Im Mittelpunkt des Bundesinstituts für Berufsbildung steht die Berufsbildung der Facharbeiter, Fachangestellten, Gesellen und Meister. Außerdem kümmert sich das Institut um die Aus- und Weiterbildung, Qualifizierung und Förderung. Im Internet ist das Bundesinstitut für Berufsbildung unter www.bibb.de zu finden und unter der Telefonnummer 0228 / 107-0 zu erreichen.
Mit einer Berufsabschlussprüfung mit der Note "besser als gut" oder einem Sieg im Praktischen Leistungswettbewerb, kann man in das Programm "Begabtenförderung berufliche Bildung" aufgenommen werden und ein Stipendium bekommen: 5.400 Euro für Weiterbildung. Bei der Aufnahme in das Stipendium muss man jünger als 25 Jahre sein.

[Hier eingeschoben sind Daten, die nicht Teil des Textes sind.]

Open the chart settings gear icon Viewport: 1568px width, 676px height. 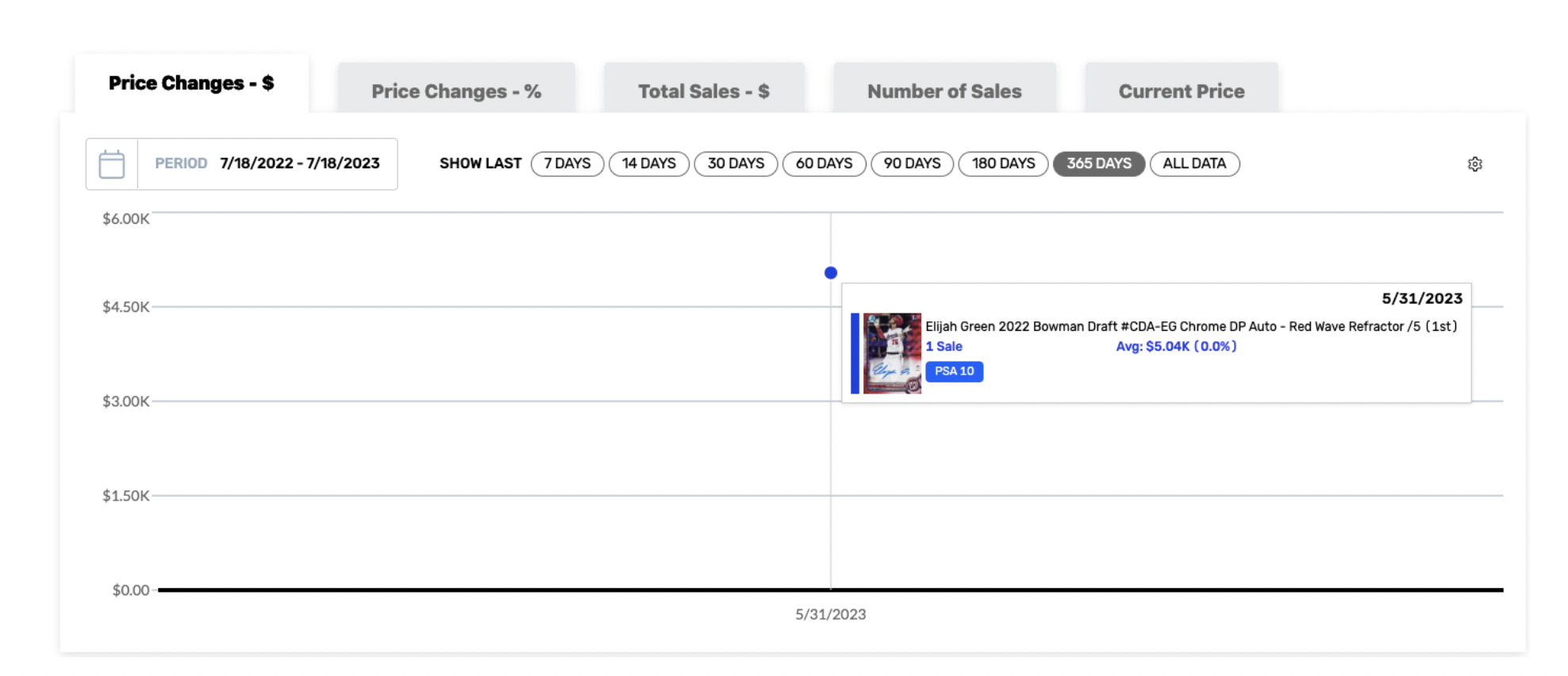(1474, 164)
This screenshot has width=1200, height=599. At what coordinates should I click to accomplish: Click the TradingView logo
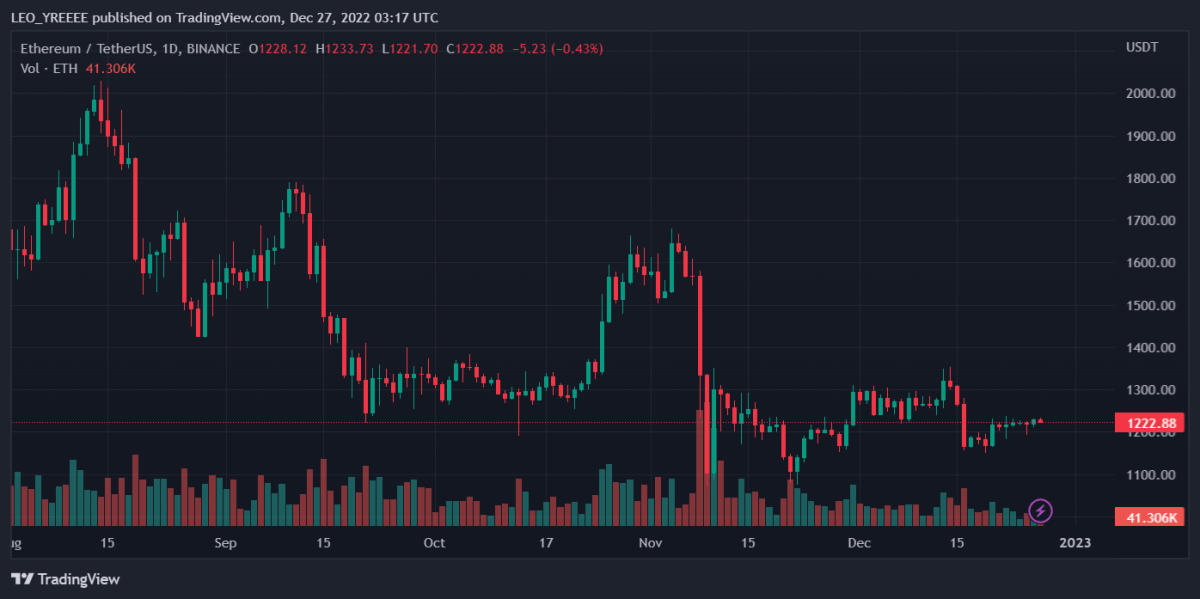click(65, 579)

Ein Beruf bezeichnet die in einer typischen Kombination zusammenfließenden Arbeitsverrichtungen einer Person, für die besondere Kenntnisse, Fertigkeiten und Erfahrungen erforderlich sind. Die Arbeitsaufgaben und die dazu notwendigen Fähigkeiten werden in einem Berufsbild erfasst. Zur Zeit unterscheidet man in der Bundesrepublik Deutschland zwischen über 20.000 Berufen.
Die berufliche Weiterbildung umfasst alle Angebote und Formen zur beruflichen Kompetenzentwicklung, die nach dem Abschluss einer ersten beruflichen Ausbildung in Anspruch genommen werden. Dazu zählen die Fortbildung, die Umschulung, das zunehmende Bedeutung erlangende selbständige Lernen oder das Lernen am Arbeitsplatz.
Der Berufsausbildungsvertrag wird zwischen dem Ausbildenden (Betriebsinhaber) und dem/der Auszubildenden (Lehrling) auf der Grundlage des Berufsbildungsgesetzes abgeschlossen. Er enthält den Ausbildungsberuf, Beginn und Dauer der Ausbildung, die Ausbildungs- und Probezeit, die sachliche und zeitliche Gliederung sowie ergänzende Ausbildungsmaßnahmen, die Höhe der Ausbildungsvergütung, Dauer des Urlaubs und die Kündigungsbedingungen. Ausbildungsinhalte, Ausbildungsdauer und die Prüfungsanforderungen sind durch die Ausbildungsordnung geregelt.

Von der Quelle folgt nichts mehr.